§ **TASK STATEMENT**
Copy the data from the start through the line with "coord(304,229)", renaming "formation" to "group" wherever it appears and leaving everything else unchanged.

─── ITEMS

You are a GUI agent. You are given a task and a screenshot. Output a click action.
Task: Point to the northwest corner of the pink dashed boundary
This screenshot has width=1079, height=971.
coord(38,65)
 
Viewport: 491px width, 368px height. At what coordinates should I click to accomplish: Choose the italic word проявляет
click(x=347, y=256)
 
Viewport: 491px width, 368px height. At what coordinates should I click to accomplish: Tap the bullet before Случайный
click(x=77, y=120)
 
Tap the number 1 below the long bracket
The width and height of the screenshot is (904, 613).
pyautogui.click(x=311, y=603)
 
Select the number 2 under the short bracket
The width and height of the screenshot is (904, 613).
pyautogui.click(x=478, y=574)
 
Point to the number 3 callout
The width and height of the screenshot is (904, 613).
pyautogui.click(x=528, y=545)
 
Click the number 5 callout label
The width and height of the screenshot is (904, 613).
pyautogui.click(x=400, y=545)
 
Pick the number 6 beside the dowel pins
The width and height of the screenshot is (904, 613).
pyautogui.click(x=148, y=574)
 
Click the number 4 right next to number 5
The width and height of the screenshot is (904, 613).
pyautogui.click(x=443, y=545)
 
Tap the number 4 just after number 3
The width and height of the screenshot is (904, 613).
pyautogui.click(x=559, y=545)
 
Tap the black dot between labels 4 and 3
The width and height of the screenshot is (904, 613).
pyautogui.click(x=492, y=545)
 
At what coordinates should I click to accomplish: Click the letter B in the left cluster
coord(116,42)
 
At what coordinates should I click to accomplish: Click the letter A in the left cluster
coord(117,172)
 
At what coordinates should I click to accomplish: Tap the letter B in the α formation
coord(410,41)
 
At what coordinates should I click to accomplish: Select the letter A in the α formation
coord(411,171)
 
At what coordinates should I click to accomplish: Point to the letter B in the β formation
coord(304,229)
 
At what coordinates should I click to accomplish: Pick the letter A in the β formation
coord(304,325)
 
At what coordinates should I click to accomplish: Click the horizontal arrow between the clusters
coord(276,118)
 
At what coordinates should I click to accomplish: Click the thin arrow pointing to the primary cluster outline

──────

§ **TASK SOLUTION**
You are a GUI agent. You are given a task and a screenshot. Output a click action.
Task: Point to the northwest corner of the pink dashed boundary
This screenshot has width=1079, height=971.
coord(38,65)
 
Viewport: 491px width, 368px height. At what coordinates should I click to accomplish: Choose the italic word проявляет
click(x=347, y=256)
 
Viewport: 491px width, 368px height. At what coordinates should I click to accomplish: Tap the bullet before Случайный
click(x=77, y=120)
 
Tap the number 1 below the long bracket
The width and height of the screenshot is (904, 613).
pyautogui.click(x=311, y=603)
 
Select the number 2 under the short bracket
The width and height of the screenshot is (904, 613).
pyautogui.click(x=478, y=574)
 
Point to the number 3 callout
The width and height of the screenshot is (904, 613).
pyautogui.click(x=528, y=545)
 
Click the number 5 callout label
The width and height of the screenshot is (904, 613).
pyautogui.click(x=400, y=545)
 
Pick the number 6 beside the dowel pins
The width and height of the screenshot is (904, 613).
pyautogui.click(x=148, y=574)
 
Click the number 4 right next to number 5
The width and height of the screenshot is (904, 613).
pyautogui.click(x=443, y=545)
 
Tap the number 4 just after number 3
The width and height of the screenshot is (904, 613).
pyautogui.click(x=559, y=545)
 
Tap the black dot between labels 4 and 3
The width and height of the screenshot is (904, 613).
pyautogui.click(x=492, y=545)
 
At what coordinates should I click to accomplish: Click the letter B in the left cluster
coord(116,42)
 
At what coordinates should I click to accomplish: Click the letter A in the left cluster
coord(117,172)
 
At what coordinates should I click to accomplish: Tap the letter B in the α group
coord(410,41)
 
At what coordinates should I click to accomplish: Select the letter A in the α group
coord(411,171)
 
At what coordinates should I click to accomplish: Point to the letter B in the β group
coord(304,229)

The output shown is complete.